Memview is a real-time visualization program that will show the memory state of another running program as a graphical image. Memory addresses correspond to pixels in the image, and as memory is accessed the display will animate to show what parts of the address space are currently being referenced by the program.
It was written primarily to satisfy my curiosity about how different programs use their address space, and to serve as a visual debugger to help find memory performance problems relating to locality. It can also be plain fun to watch the memory of a complex algorithm!
Before you start, you'll need:
- Qt4: libqt4-dev libqt4-opengl-dev
- A GPU with OpenGL 3.0 support
- Tested compilers are gcc 4.4 and 4.7
Build the visualizer front end:
qmake make -j<nprocs>
Build the valgrind tool. This will automatically download the valgrind source code prior to patching and building it:
cd valgrind make -j<nprocs>
If you built the front and tool successfully, the following command should work:
If you were unable to build the valgrind tool but you have a valgrind binary installed, you can try the front end (without the tool) using:
./memview --tool=lackey ls
Lackey is orders of magnitude slower than the memview tool, and doesn't support stack traces and allocation tracking - but you can get an idea of how the memory trace visualization works.
Memview maps the program address space to pixels in the image. At the initial zoom level of 1, each pixel in the image corresponds to 4 bytes of memory.
By default, the 1D address space is converted to a 2D image using a hilbert curve. This kind of mapping tends to map nearby memory addresses to nearby pixels - so that locality of reference is immediately apparent. It's possible to layout the memory in other ways using the options in the 'Layout' menu.
To navigate the address space, use controls similar to Google maps:
- Left click/drag to pan
- Mouse wheel to zoom (each step is a factor of 2)
- Scroll bars to scroll
Often there are large holes in the address space (for example, between the heap and the stack) - these are automatically collapsed to eliminate empty space in the image. This means that if the program eventually makes use of memory in one of these holes, the display will shift the existing data to accomodate the newly visible addresses. If you want to see the entire address space without any collapsing, change the layout from 'Compact' to 'Full Size' in the 'Layout' menu.

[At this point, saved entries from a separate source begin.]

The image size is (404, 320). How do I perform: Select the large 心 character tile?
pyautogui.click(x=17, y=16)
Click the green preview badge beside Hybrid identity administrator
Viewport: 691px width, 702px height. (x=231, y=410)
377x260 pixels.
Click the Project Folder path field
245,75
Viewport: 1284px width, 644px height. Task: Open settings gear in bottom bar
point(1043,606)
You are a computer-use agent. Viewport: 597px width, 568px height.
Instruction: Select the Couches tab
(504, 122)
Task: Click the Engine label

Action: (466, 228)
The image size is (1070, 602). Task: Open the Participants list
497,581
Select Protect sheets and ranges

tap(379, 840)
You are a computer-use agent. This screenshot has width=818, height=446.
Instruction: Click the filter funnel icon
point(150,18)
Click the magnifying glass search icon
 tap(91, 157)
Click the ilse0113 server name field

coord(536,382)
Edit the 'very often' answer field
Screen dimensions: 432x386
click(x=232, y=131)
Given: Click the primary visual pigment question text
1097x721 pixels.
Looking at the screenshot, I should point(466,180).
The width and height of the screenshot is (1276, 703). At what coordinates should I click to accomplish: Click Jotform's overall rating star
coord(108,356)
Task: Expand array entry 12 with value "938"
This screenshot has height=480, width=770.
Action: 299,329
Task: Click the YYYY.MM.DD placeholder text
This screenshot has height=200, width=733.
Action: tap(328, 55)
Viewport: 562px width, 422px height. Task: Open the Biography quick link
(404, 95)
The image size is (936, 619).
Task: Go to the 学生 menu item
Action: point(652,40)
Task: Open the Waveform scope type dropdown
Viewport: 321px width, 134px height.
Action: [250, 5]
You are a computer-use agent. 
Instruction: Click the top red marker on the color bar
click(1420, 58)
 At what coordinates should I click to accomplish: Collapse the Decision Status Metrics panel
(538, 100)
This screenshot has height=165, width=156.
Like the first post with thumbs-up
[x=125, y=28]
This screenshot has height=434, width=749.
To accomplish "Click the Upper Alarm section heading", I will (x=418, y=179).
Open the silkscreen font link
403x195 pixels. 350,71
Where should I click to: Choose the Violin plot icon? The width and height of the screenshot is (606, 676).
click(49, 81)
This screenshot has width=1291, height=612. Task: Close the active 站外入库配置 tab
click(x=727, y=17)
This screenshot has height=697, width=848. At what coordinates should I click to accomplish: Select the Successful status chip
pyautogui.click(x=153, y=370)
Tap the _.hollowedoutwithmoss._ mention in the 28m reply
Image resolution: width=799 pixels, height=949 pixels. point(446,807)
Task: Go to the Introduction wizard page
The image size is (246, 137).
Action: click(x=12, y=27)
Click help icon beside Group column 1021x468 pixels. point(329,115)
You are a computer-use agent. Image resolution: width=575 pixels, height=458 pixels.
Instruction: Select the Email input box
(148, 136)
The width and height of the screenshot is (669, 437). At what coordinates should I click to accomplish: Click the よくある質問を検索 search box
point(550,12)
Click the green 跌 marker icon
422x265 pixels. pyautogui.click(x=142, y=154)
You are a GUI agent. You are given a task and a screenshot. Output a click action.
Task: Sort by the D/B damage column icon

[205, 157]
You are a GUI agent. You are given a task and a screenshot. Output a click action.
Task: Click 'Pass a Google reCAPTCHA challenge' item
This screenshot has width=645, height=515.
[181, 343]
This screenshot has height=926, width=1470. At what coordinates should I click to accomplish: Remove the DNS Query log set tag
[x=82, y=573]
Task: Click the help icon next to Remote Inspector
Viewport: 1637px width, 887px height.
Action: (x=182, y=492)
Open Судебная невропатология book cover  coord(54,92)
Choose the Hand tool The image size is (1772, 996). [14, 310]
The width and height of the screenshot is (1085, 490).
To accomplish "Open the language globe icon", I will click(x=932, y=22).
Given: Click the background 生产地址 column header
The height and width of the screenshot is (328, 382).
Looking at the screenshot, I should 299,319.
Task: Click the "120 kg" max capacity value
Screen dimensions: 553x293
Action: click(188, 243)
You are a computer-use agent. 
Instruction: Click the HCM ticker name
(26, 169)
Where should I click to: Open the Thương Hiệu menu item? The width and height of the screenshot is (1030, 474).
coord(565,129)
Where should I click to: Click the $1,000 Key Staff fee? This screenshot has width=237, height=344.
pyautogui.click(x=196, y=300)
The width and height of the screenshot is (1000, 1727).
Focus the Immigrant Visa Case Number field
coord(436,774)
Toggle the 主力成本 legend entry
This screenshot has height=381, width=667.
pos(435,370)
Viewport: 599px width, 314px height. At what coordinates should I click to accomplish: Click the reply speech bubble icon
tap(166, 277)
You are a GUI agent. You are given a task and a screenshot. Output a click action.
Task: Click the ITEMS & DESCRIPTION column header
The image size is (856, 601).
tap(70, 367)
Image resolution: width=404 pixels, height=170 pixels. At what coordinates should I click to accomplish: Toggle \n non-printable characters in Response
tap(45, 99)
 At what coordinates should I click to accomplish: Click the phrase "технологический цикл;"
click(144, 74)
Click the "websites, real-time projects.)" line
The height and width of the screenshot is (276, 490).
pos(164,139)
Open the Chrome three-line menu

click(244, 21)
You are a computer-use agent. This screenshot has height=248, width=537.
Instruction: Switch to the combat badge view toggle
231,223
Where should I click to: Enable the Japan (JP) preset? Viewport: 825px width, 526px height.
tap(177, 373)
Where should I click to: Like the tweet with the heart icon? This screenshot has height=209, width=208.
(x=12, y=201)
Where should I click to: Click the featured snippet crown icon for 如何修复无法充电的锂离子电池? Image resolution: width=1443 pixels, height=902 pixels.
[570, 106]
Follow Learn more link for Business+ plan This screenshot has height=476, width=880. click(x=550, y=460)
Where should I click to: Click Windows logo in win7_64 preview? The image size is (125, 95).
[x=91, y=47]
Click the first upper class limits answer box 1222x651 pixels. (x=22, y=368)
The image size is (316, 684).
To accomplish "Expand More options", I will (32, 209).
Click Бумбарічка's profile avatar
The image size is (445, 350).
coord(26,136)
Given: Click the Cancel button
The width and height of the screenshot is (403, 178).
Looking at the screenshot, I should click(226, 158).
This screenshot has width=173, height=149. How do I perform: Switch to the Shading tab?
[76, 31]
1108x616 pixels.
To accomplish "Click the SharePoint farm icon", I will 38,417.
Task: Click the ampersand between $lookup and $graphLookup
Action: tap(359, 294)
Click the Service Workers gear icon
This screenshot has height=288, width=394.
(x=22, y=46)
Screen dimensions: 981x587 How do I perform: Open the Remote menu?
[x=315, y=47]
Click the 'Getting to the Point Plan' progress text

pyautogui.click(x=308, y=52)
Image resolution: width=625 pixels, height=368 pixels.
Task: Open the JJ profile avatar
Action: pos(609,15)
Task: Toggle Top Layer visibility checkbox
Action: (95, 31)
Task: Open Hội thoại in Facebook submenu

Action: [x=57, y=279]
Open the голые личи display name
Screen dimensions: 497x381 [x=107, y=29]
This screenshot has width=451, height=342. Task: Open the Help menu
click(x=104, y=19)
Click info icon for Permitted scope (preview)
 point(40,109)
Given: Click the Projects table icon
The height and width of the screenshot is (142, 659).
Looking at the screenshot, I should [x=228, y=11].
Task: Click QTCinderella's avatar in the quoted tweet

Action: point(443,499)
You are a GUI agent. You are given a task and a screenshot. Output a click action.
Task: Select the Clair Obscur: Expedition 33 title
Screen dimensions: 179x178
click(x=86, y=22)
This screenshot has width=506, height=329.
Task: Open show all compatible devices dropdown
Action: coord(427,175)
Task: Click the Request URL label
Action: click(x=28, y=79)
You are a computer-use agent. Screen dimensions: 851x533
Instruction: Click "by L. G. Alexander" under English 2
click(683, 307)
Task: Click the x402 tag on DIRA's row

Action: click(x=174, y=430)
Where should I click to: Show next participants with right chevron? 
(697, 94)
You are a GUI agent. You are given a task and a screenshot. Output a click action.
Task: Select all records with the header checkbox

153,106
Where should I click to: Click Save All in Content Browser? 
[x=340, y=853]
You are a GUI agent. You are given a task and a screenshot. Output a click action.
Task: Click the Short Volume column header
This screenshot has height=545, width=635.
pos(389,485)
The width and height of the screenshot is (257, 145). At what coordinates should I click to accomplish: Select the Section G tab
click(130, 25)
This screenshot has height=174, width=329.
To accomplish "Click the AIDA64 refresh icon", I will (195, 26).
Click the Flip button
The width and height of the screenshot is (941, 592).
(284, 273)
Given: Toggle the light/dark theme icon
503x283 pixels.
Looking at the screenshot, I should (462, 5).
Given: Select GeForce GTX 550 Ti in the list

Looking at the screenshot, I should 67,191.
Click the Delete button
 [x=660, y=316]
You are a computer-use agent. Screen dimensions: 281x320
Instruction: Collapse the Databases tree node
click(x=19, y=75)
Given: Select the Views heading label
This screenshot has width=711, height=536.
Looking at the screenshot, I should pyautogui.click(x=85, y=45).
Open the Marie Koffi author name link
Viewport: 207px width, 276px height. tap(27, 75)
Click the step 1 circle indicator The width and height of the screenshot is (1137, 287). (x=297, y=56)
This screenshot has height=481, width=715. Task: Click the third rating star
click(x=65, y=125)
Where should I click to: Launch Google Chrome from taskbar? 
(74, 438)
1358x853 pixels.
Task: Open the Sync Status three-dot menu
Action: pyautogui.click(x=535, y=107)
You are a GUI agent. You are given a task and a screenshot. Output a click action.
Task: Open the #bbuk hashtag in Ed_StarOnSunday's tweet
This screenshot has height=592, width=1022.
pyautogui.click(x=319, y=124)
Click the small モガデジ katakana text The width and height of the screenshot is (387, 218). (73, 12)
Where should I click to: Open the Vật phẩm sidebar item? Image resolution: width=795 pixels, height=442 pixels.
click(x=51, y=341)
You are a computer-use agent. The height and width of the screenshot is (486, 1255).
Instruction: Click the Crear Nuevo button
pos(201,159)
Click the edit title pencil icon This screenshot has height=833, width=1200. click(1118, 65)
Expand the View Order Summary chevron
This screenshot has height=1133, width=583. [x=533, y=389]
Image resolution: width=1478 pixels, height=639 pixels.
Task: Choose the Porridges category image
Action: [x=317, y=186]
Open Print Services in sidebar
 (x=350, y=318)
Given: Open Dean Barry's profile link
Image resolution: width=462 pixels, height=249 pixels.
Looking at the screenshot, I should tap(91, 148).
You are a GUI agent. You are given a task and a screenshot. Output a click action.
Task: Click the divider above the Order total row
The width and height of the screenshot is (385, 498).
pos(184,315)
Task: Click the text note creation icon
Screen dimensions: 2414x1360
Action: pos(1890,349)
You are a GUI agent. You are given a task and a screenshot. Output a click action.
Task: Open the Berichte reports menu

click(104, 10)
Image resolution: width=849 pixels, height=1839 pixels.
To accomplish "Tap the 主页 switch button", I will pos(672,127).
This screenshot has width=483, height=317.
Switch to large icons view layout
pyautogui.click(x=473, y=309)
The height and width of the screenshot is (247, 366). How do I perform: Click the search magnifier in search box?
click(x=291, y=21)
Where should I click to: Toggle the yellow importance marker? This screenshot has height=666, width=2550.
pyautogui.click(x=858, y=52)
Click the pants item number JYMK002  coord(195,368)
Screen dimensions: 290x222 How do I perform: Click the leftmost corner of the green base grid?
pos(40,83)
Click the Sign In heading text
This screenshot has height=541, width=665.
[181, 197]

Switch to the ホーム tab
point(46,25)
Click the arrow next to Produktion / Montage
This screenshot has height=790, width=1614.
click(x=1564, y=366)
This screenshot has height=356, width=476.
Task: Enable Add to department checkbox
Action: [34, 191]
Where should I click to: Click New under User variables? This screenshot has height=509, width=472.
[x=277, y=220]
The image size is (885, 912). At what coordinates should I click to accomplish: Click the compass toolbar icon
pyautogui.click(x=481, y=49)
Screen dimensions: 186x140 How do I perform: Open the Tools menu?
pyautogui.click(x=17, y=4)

In the default 'Read/Write' display mode, different colors indicate different types of memory accesses:
- Bright green : Recently read
- Dark blue : Previously read
- Bright yellow : Recently written
- Dark red : Previously written
- Bright pink : Recent instruction read
- Dark purple : Previous instruction read
- Gray : Allocated, unreferenced memory
- Dimmed : Freed memory
Brighter colors indicate more recent references. You can point at a pixel and look at the status bar to see the address and mapping information corresponding to that pixel, as well as the type for the most recent memory operation at that address.
The 'Thread Ids' display mode will color the memory based on the thread that most recently touched that memory.
The 'Data Type' display mode will color the memory based on the data type that valgrind reported. Be aware that the data type may not be accurate, since machine instructions that access memory do not always specify the data type.
The 'Mapped Regions' display mode will show the intervals in memory that correspond to the different memory mappings in the program. Each different mapped region will display using a different color. If you want to see the full extent of the mapped regions, change the layout to 'Full Size' - otherwise the mapped regions will only appear where memory has been referenced.
During execution, stack traces are periodically sampled and sent to the visualizer. These can be inspected by hovering the cursor over the image - the closest stack trace will be displayed as a tooltip. To view the location of the stacks that have been recorded, use the 'Stack Traces' display mode.
If you zoom in far enough, memview will populate the zoomed in pixels with the actual data that is present in those memory locations. By default it will display the values based on the type reported by valgrind, but you can override the data display type using the settings in the 'Data Type' menu.